Also since the company is managed in a family business way they tend to be very supportive and
concerned about the Junior Management & the workers e.g. Birla Group
(2) Debt owned companies: Since most of the funds in such companies are from the outside there is a lot of
pressure for top management to show profit hence they will adopt an autocratic style where top
management issues orders to the lower levels. E.g. Reliance Group
(3) Self-esteem of the CEO: If the CEO has high degree of self-esteem and self-respect then he will be
confident of his business and will adopt the democratic style of leadership E.g. Infosys, Microsoft.

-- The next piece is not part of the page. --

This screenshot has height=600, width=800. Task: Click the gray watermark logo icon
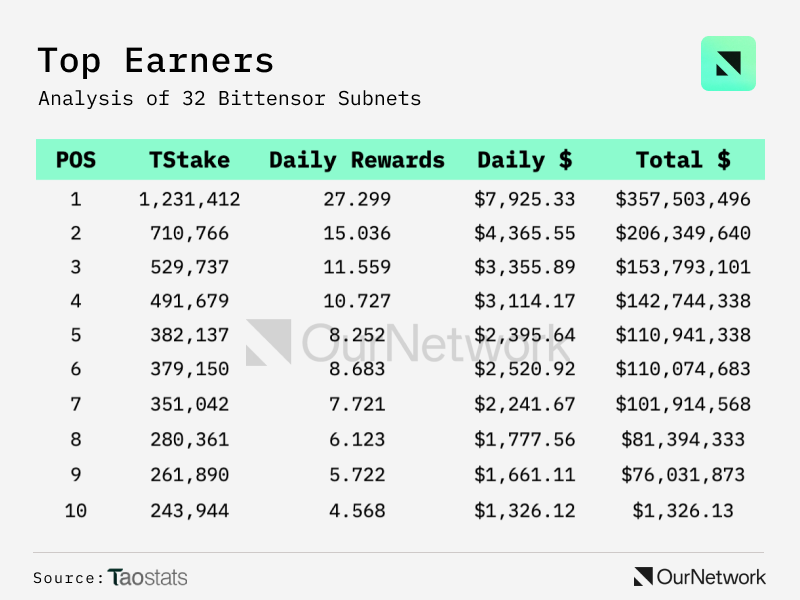point(268,342)
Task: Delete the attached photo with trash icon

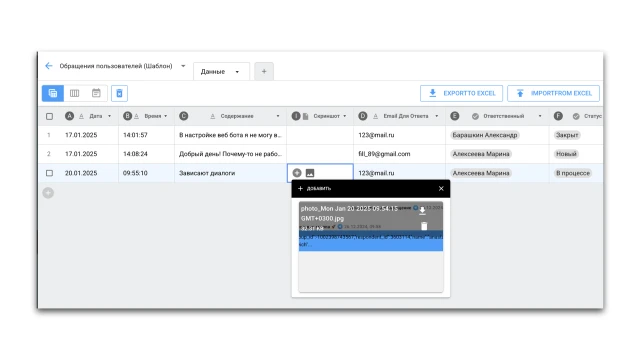Action: (x=424, y=226)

(4) Cooperatives: In companies which require lot of experts & where there is considerable involvement of the
Bottom line staff to the profits of the company, their CEO may adopt a Laissez Faire Approach. E.g. Amul,
Toyota.
The various dimensions of management style significantly influence the operation of the control systems. Even if the
same reports with the same set of data go with the same frequency to the CEO, two CEOs with different styles
would use these reports very differently to manage the business units. The dramatic shifts in the control process
within General Electric when Jack Welch succeeded Reginald Jones as the CEO.
Style affects the management control process-how the CEO prefers to use the information, conducts performance
review meetings, and so on-which in turn affects how the control system actually operates, even if the formal
structure does not change under a new CEO. In fact, when CEOs change, subordinates typically infer what the new
CEO really wants based on how he/she interacts during the management control process. (e.g., whether
performance reports or speeches and directives take precedence).
Personal versus Impersonal Controls: Presence of personal versus impersonal control in organisations is an
aspect of managerial style. Managers differ on how much importance they attach to formal budgets and reports as
well as informal conversations and other personal contacts. Some managers are “numbers oriented”; they want a
large flow of quantitative information, and they spend much time analyzing this information and deriving
tentative conclusions from it. Other managers are “people oriented”; they look at a few numbers, but they usually
arrive at their conclusions by talking with people, judging the relevance and importance of what they learn partly
on their appraisal of the other person. They visit various locations and spend time talking with both supervisors and
staff to get a sense of how well things are going.
Managers’ attitudes towards formal reports affect the amount of detail they want, the frequency of these reports,
and even their preference for graphs rather than tables of numbers, and whether they want numerical reports
supplemented with written comments. Designers of management control system need to identify these preferences
and accommodate them.
Tight versus Loose Controls: A manager’s style affects the degree of tight versus loose control in any situation.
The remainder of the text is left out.